Dénoncer la corruption, c’est viser tout le régime
Alors qu’ils réclamaient le limogeage du Premier ministre et du gouvernement, les animateurs de GenZ 212 écrivaient dans leur adresse au roi publiée sur Discord qu’ils demandaient « un espace de discussion [sur] la santé, l’éducation et la corruption » et le faisaient « pour la patrie et le roi ». Surprenante formule d’allégeance à la monarchie. À moins que ce ne soit que formule de prudence dans un pays où tout crime de lèse-majesté ou critique de la religion peut envoyer en prison.
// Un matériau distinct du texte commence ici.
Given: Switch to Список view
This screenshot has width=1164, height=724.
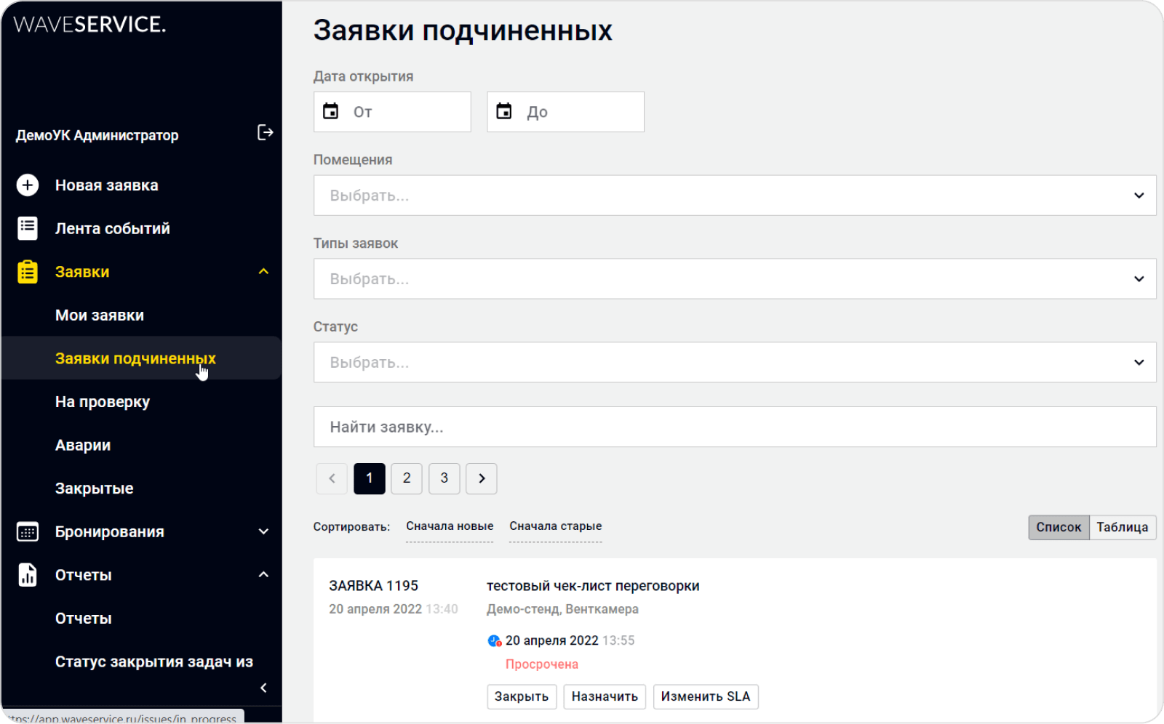Looking at the screenshot, I should tap(1059, 527).
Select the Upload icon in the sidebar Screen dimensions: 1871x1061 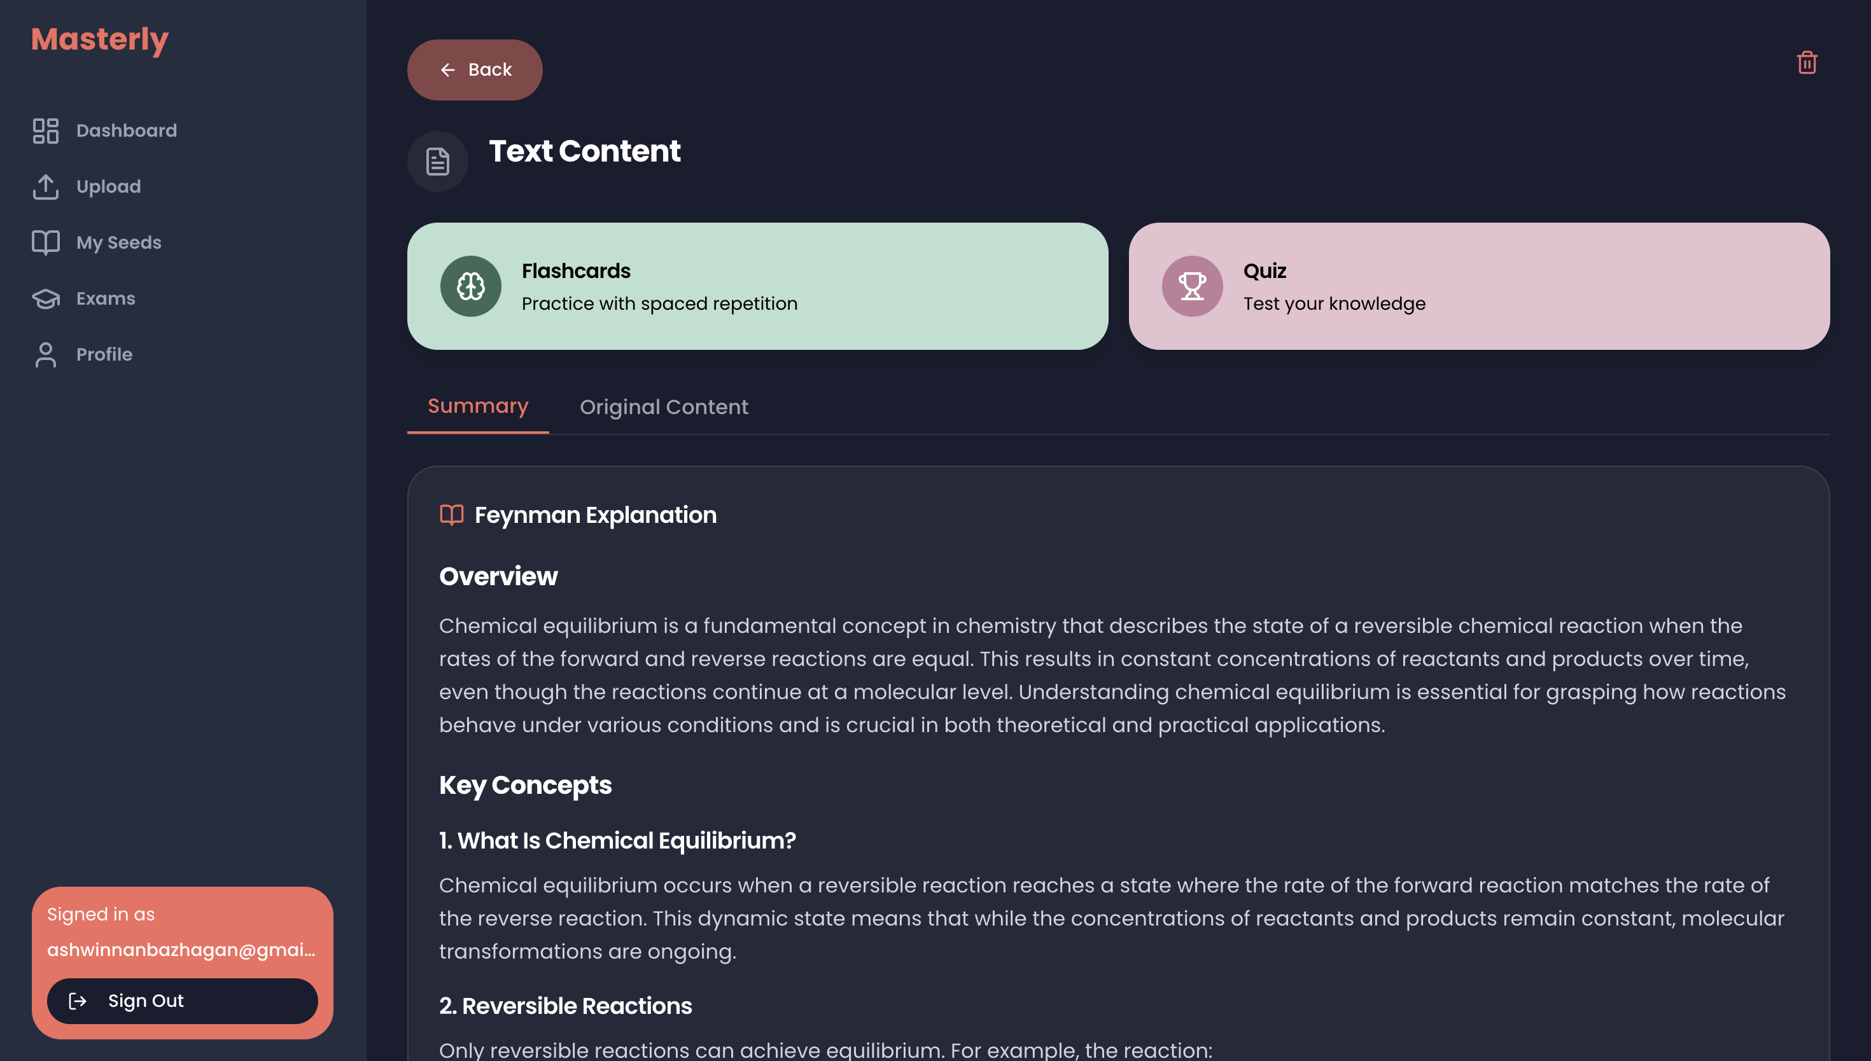coord(46,187)
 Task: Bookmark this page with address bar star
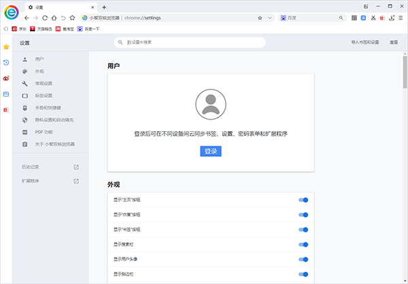(x=260, y=17)
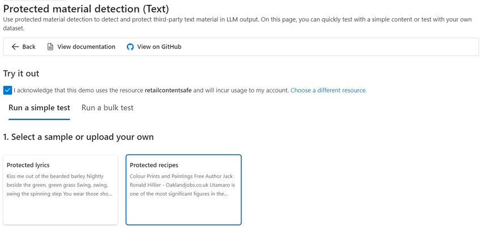Click the Protected lyrics card title

click(x=28, y=165)
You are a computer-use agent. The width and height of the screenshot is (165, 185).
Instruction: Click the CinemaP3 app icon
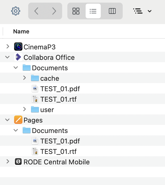tap(18, 47)
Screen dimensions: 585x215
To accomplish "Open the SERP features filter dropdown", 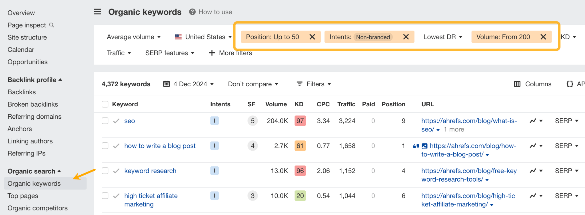I will point(170,53).
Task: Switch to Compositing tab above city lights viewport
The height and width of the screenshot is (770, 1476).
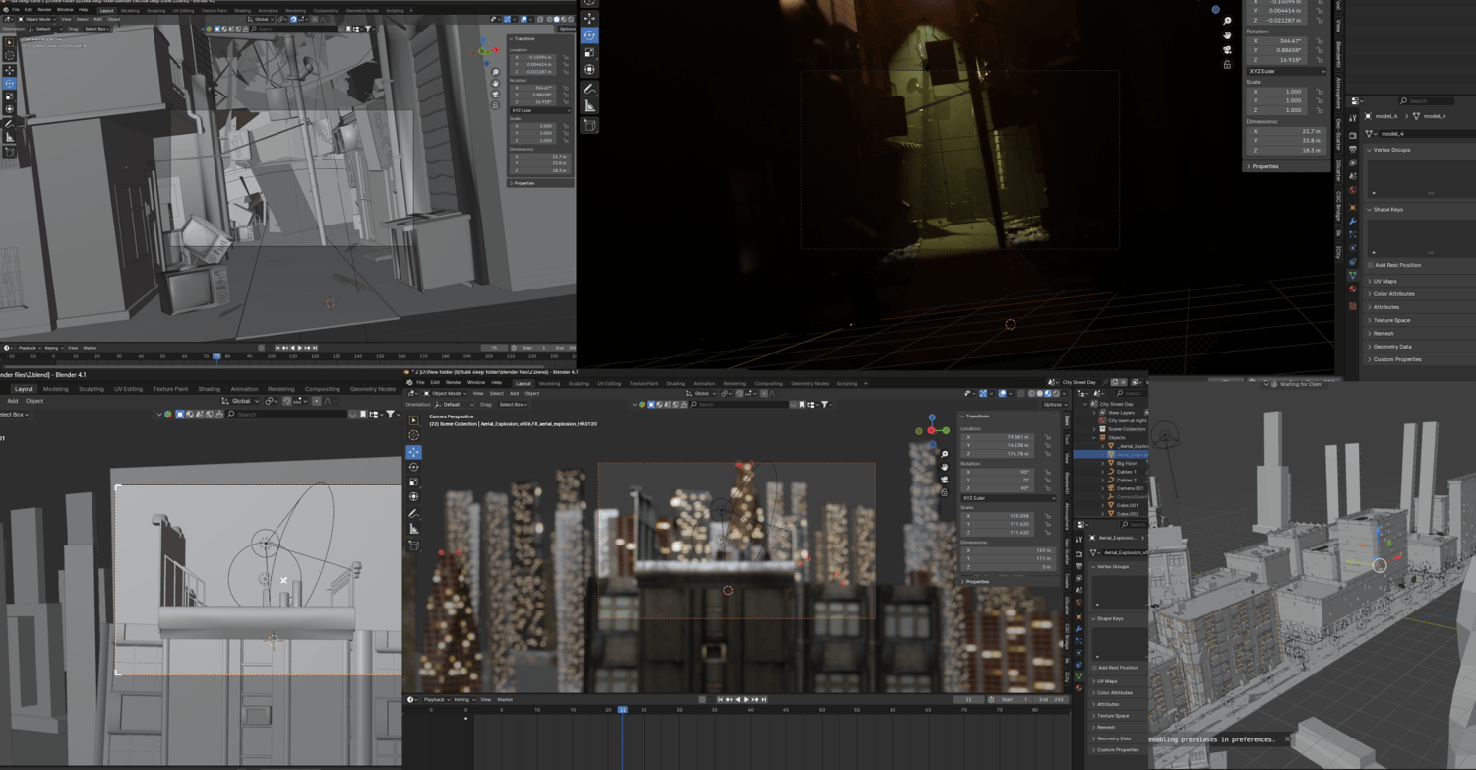Action: coord(769,383)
Prudence et respect des normes qui encadrent la société marocaine que n’ont sûrement pas les manifestants eux-mêmes. Comme Nasser Zefzafi, dont le crime suprême qu’avait trouvé le pouvoir pour justifier sa condamnation pour son rôle dans la révolte du Rif était d’avoir, lors du mouvement, interrompu un prêche dans la mosquée en accusant l’imam de se faire le porte-parole des autorités. Comme cette militante des droits humains qui vient à nouveau d’être condamnée mi-septembre à trois ans de prison ferme pour offense à magistrat, après avoir déjà été condamnée à la prison deux ans plus tôt pour « offense au roi ». Ou comme cette militante féministe dont la condamnation à 30 mois de prison et une forte amende vient d’être confirmée par le tribunal, le 3 octobre, pour « atteinte à la religion islamique » parce qu’elle avait mis sur ses réseaux sociaux que l’islam, « comme toute idéologie religieuse [est] fasciste, phallocrate et misogyne ».
Dénoncer la corruption du régime est déjà, de fait, dénoncer le cœur de l’appareil d’État, ce Makhzen, qui est la famille royale et son entourage. La fortune du roi lui-même, à la tête de son holding d’affaires investi dans les télécommunications, l’énergie, le tourisme, la construction (en partenariat avec le groupe français Lafarge), est estimée par l’agence Forbes à 6 milliards d’euros, auxquels il faut ajouter la rémunération royale, 2,3 millions par an, et les frais de la cour, personnel et matériel, dans les 150 millions… Le Premier ministre, Aziz Akhannouch, est aussi l’un des hommes les plus riches du pays (une fortune d’un milliard et demi, selon Forbes), à la tête d’un groupe mêlant immobilier, tourisme, médias et la chaine de stations d’essence Afriquia qui avait soulevé quelques scandales.
Une révolte qui représente toutes les couches pauvres de la société
C’est surtout de la jeunesse qu’est partie la révolte qui secoue aujourd’hui toutes les villes du Maroc, et c’est normal qu’elle soit la première dans la rue, malgré la répression policière. Au-delà de l’école ou de la santé, qui en ont été le déclencheur, c’est de toutes les injustices de la société qu’il s’agit : manque d’eau, d’électricité, chômage, salaires de misère et régions déshéritées. Et c’est toute la population pauvre du Maroc qu’elle concerne et pourrait entrainer.